I figured that being the “about her business” Black girl who white people think does not exist would change how people perceived me.
But I was wrong.
I was wrong because the light the people used to see surrounding me was only controlled by me
And the struggles I had deep within were making the light so dim that people could not see who I was
They only saw what I used to be.
So here’s to the times where I almost walked away.
Here’s to the times that I felt so alone
The times when I felt like everything fell upon my shoulders
I figured I had to be the next Black Superwoman, but oh how I was mistaken
See everyone wants to be a hero, but nobody knows the struggles it brings
They see the accolades, the love, the girls who looked up to me
But I was a broken mess on the inside because the pressure stated to get to me
The pressure came from my want to change the world, but be the best student I could be
I wanted to make my name known, but what would the essential costs be?

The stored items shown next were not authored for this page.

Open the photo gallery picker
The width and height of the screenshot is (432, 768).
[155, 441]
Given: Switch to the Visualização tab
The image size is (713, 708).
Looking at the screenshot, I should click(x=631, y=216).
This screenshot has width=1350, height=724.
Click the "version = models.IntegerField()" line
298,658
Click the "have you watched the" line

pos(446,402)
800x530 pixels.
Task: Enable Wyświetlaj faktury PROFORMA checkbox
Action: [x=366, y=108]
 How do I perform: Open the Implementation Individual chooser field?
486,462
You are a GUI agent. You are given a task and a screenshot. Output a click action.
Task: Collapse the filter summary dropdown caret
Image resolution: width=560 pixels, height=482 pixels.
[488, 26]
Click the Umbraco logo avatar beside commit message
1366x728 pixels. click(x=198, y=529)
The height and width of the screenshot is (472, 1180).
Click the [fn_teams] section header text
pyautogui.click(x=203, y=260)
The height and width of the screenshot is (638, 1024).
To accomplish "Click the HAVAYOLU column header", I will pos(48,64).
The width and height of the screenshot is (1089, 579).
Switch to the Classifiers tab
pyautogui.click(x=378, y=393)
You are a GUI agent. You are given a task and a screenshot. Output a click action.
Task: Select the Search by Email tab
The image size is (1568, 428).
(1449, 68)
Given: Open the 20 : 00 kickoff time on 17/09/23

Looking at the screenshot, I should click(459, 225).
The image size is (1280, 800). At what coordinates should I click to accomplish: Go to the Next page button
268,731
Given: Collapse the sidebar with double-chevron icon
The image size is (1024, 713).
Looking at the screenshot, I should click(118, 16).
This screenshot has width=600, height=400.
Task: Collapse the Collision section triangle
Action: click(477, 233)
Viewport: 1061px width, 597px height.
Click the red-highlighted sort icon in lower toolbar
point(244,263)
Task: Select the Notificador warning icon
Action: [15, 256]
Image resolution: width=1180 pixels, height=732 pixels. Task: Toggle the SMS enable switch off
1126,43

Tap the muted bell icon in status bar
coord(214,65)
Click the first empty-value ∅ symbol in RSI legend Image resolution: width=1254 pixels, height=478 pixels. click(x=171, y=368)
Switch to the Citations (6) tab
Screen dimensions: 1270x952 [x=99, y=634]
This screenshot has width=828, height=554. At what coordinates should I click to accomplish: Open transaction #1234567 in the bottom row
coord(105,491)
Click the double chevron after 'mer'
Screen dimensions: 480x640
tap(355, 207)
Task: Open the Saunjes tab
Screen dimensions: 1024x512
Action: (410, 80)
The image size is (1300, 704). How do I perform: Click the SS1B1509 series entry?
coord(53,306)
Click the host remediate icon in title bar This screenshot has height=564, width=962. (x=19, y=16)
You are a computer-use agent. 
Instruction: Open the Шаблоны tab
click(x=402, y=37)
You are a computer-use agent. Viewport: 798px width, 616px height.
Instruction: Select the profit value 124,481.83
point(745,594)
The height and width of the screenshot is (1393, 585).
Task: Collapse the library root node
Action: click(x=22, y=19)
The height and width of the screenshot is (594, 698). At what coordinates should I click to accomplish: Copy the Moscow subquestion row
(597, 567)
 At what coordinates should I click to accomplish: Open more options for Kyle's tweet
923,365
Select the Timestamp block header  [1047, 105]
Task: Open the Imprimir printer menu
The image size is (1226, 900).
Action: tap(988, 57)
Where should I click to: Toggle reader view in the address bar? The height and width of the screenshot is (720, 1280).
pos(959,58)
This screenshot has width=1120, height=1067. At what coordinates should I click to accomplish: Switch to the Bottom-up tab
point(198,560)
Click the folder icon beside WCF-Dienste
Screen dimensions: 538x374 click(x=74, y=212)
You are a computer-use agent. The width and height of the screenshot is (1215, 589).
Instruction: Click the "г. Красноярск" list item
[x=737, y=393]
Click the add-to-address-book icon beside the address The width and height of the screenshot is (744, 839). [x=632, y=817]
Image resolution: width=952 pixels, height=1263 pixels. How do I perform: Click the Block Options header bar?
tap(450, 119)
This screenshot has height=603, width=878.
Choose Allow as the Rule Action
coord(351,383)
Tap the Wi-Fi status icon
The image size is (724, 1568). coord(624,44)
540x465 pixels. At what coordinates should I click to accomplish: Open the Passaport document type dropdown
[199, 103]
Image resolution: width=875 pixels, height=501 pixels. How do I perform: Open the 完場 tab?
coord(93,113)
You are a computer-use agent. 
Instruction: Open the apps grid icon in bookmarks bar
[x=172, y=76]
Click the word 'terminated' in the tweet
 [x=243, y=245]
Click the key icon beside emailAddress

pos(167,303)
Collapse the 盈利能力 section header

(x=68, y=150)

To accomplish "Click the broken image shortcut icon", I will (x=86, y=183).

I opened my heart to world full of doubt and the unknown
but I failed to realize that being so vulnerable could leave me so cold
It took me a while to find the person I was
My identity was locked up in a the cold, dim-light cell of perception
I was struggling to set myself free, but in the distance, that meant I would lose the person that I thought was meant for me.
But I was wrong.
I was withholding my identity for someone who later down the line would become a distant memory
I would learn to appreciate the lessons taught and the memories that used to be
But I was found
So here’s to the times that I felt so alone
The times that made me realize what truly made me whole
So here’s to the future.
Here’s to the moments of loving wholeheartedly and not being afraid to love every ounce of me
Not being afraid of what could be, but appreciating what is while preparing for the what will
Here’s to the “thank you” and “congratulations” that may come my way, but also the “unfortunately, we do not want you” letters and emails
Here’s to understanding that the “W” I want is tucked behind the “L” I was once too scared to take
Here’s to loving the best way I know how and understanding that I am not in control of everything
Here’s to embracing the mishaps and misfortunes and letting me depend on the strengths of others
Here’s to opening my heart, not to foolishness, but to new leaps and bounds that will shape me as a woman
Knowing that every “no” means next opportunity and every chance is not for me to take.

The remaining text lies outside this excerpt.